EXTRAIT RETENU:
»»
Premier niveau : appel à la cohérence (Matt. 18, 21-33)

Nicolas Merminod

À un premier niveau, nous pouvons nous réjouir de cette belle parabole. Sitôt que nous prenons la cohérence comme clé de lecture, le texte paraît lumineux : Jésus met en avant la nécessité de pardonner puis nous incite à faire de même. Puisque Dieu nous pardonne, nous sommes appelés à pardonner à notre tour.

La Bible nous présente toujours un Dieu qui prend l’initiative de la relation, de l’amour. La parabole reprend cette image de manière très parlante. En effet, la dette du premier serviteur est telle que même en travaillant toute une vie et en rendant l’entier de son salaire à son maître, il n’aurait strictement aucune chance de le rembourser. Parce que le maître sait cette impossibilité, parce qu’il se soucie de son serviteur, il choisit de lui remettre sa dette. Ce pardon est vraiment à recevoir comme un don et non à considérer comme un dû.
««
DONNÉES ENREGISTRÉES:
»»
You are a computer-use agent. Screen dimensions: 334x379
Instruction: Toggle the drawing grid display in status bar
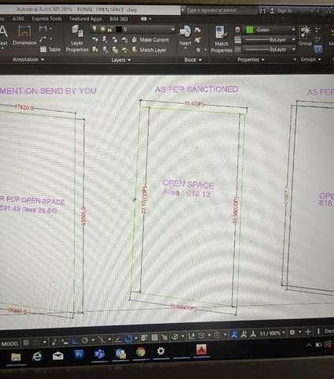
««
OBJECTIF 1: D'après l'extrait retenu, quelle clé de lecture rend le texte lumineux au premier niveau ?
OBJECTIF 2: Recopiez fidèlement le passage de l'extrait retenu allant de « À un premier » à « à notre tour. ».

RÉPONSE ATTENDUE 1: La cohérence.

RÉPONSE ATTENDUE 2:
À un premier niveau, nous pouvons nous réjouir de cette belle parabole. Sitôt que nous prenons la cohérence comme clé de lecture, le texte paraît lumineux : Jésus met en avant la nécessité de pardonner puis nous incite à faire de même. Puisque Dieu nous pardonne, nous sommes appelés à pardonner à notre tour.